▶ [YOUR INSTRUCTIONS]: Please take the lines from the one holding "Image resolution: width=582" through the one holding "You are a computer-use agent. 1372x870" in the data below and copy them exactly.

▶ [MATERIAL TO PROCESS]:
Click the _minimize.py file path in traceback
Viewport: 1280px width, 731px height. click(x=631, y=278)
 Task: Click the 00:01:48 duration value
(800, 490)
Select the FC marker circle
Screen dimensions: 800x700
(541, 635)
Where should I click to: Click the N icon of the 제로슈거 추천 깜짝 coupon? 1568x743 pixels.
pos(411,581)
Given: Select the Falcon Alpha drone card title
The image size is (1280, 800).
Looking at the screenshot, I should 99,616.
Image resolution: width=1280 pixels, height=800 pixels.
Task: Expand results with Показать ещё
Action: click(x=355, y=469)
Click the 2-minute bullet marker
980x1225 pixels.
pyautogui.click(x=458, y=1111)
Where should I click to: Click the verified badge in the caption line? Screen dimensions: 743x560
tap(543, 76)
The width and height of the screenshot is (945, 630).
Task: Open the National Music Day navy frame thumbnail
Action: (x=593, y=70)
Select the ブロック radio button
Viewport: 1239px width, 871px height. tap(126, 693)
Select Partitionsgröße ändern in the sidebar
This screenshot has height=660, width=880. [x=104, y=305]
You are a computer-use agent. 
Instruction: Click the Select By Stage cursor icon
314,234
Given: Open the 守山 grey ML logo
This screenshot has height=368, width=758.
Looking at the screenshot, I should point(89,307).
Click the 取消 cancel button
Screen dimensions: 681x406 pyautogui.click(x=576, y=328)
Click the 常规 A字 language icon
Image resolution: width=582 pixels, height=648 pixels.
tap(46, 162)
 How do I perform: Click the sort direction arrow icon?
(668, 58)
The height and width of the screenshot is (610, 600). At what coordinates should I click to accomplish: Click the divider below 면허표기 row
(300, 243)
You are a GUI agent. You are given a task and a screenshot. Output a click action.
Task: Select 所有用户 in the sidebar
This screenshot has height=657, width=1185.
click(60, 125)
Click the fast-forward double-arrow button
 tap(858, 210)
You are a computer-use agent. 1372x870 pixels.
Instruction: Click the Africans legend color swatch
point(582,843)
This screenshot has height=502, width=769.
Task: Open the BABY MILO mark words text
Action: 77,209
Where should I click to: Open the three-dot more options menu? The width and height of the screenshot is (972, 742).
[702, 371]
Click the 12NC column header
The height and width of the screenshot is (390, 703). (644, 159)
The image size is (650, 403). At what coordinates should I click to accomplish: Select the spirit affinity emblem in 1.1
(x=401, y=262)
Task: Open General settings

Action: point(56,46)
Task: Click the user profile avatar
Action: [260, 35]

▶ [SOLUTION TO THE EXERCISE]:
Image resolution: width=582 pixels, height=648 pixels.
tap(46, 162)
 How do I perform: Click the sort direction arrow icon?
(668, 58)
The height and width of the screenshot is (610, 600). At what coordinates should I click to accomplish: Click the divider below 면허표기 row
(300, 243)
You are a GUI agent. You are given a task and a screenshot. Output a click action.
Task: Select 所有用户 in the sidebar
This screenshot has height=657, width=1185.
click(60, 125)
Click the fast-forward double-arrow button
 tap(858, 210)
You are a computer-use agent. 1372x870 pixels.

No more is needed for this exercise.